* _WHAT TO PRODUCE_: If a line of the data contains the word "highlighted", it is counted; report how many such lines there are and nothing else.

══ EXTRACTED MATERIAL ══

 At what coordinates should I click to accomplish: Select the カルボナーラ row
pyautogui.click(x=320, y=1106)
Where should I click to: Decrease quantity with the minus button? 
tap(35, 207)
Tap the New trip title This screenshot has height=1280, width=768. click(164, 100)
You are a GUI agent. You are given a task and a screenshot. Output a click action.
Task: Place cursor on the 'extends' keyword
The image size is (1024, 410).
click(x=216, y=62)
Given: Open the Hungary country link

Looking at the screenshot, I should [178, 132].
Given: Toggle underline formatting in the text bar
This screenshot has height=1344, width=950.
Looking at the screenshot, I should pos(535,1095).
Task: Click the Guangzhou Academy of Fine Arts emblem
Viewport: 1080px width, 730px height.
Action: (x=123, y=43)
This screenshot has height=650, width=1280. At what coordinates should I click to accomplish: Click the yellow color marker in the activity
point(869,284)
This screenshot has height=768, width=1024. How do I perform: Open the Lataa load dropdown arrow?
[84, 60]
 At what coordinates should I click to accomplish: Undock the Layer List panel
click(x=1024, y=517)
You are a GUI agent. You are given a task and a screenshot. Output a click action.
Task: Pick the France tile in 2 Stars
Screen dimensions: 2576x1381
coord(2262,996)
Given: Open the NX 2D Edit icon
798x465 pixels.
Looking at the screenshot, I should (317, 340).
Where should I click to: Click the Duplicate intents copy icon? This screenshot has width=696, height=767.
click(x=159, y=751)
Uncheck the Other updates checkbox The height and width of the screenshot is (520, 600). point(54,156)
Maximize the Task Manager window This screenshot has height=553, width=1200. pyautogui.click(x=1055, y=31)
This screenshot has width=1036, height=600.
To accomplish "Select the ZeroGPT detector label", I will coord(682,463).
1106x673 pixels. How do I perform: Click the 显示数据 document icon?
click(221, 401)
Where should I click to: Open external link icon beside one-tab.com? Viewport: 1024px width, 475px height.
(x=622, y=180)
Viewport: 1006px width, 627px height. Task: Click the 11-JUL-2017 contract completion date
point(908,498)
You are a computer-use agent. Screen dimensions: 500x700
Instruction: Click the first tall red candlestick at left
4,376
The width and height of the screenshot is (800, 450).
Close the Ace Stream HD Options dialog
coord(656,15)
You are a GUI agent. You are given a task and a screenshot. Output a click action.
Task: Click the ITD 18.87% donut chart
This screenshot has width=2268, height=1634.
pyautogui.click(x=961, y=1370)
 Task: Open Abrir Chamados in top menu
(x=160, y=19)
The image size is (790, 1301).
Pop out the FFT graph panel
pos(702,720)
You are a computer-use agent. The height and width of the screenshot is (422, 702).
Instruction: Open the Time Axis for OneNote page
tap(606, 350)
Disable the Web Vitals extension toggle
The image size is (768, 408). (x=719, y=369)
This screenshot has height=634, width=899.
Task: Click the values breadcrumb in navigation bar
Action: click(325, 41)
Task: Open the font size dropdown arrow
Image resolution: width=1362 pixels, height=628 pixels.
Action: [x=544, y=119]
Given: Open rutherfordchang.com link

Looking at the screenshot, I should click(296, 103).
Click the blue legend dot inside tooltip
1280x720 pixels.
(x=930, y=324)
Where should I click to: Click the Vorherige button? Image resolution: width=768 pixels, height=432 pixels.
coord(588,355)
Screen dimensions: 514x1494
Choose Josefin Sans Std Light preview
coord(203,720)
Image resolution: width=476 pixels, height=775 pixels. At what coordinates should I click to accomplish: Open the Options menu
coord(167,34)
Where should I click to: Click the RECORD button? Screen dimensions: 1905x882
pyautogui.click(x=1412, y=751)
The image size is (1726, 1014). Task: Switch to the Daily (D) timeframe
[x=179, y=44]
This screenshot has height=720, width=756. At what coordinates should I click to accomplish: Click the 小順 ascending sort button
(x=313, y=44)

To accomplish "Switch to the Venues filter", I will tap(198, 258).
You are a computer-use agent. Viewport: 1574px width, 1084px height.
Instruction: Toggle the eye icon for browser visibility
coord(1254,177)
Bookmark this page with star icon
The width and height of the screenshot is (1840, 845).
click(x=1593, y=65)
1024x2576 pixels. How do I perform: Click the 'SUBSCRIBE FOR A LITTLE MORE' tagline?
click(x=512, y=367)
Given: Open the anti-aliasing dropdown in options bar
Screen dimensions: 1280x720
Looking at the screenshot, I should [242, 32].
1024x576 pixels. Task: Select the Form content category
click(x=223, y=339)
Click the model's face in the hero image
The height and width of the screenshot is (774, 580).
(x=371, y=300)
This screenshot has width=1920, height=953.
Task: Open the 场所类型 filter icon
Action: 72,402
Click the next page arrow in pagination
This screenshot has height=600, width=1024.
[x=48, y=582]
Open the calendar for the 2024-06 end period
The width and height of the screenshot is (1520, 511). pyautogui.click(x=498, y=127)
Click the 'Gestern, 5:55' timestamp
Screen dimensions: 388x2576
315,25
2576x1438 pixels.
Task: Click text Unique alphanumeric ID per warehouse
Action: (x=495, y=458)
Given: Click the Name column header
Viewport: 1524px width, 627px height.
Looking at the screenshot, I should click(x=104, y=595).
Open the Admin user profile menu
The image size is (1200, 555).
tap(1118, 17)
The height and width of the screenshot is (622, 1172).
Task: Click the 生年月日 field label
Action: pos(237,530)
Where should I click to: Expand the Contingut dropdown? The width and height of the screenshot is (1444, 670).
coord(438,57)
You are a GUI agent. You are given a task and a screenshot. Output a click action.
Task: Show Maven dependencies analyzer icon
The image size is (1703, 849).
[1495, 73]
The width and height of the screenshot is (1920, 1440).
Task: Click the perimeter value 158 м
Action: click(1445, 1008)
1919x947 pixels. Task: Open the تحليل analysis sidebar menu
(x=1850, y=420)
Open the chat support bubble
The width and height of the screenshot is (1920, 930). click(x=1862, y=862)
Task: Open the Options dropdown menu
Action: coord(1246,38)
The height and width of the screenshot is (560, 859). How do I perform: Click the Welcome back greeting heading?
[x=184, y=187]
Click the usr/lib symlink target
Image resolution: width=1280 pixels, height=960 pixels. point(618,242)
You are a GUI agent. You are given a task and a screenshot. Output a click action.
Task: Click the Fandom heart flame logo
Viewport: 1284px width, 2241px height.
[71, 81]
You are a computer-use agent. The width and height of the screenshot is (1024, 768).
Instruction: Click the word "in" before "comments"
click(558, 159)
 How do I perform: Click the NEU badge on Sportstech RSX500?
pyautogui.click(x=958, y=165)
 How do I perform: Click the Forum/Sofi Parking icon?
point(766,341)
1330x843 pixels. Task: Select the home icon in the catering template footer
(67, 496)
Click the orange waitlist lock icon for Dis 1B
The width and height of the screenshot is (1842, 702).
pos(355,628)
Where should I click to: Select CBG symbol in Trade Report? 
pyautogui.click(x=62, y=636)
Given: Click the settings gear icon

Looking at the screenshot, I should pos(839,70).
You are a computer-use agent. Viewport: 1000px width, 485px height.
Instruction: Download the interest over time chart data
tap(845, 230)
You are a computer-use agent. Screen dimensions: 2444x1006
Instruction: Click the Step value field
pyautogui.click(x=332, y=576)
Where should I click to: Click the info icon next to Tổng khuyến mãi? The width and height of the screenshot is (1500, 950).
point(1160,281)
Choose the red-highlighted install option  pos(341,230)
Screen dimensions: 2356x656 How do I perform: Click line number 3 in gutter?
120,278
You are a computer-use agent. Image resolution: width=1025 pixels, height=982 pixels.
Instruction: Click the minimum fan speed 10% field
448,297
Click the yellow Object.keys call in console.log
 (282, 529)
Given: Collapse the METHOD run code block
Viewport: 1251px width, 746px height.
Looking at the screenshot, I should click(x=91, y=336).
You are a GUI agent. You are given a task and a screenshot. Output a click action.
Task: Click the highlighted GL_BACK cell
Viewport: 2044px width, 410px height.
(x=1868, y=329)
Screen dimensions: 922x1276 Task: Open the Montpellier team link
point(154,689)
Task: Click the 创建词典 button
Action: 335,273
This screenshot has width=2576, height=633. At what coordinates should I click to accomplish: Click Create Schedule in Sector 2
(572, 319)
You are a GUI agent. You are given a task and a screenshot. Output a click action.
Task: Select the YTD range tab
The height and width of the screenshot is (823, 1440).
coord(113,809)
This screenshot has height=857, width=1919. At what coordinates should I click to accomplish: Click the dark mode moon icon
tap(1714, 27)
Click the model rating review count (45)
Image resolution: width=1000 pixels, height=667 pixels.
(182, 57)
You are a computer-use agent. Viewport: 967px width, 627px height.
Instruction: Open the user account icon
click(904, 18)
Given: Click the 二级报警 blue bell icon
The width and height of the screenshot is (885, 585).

═══

* _RESULT OF THE TASK_: 2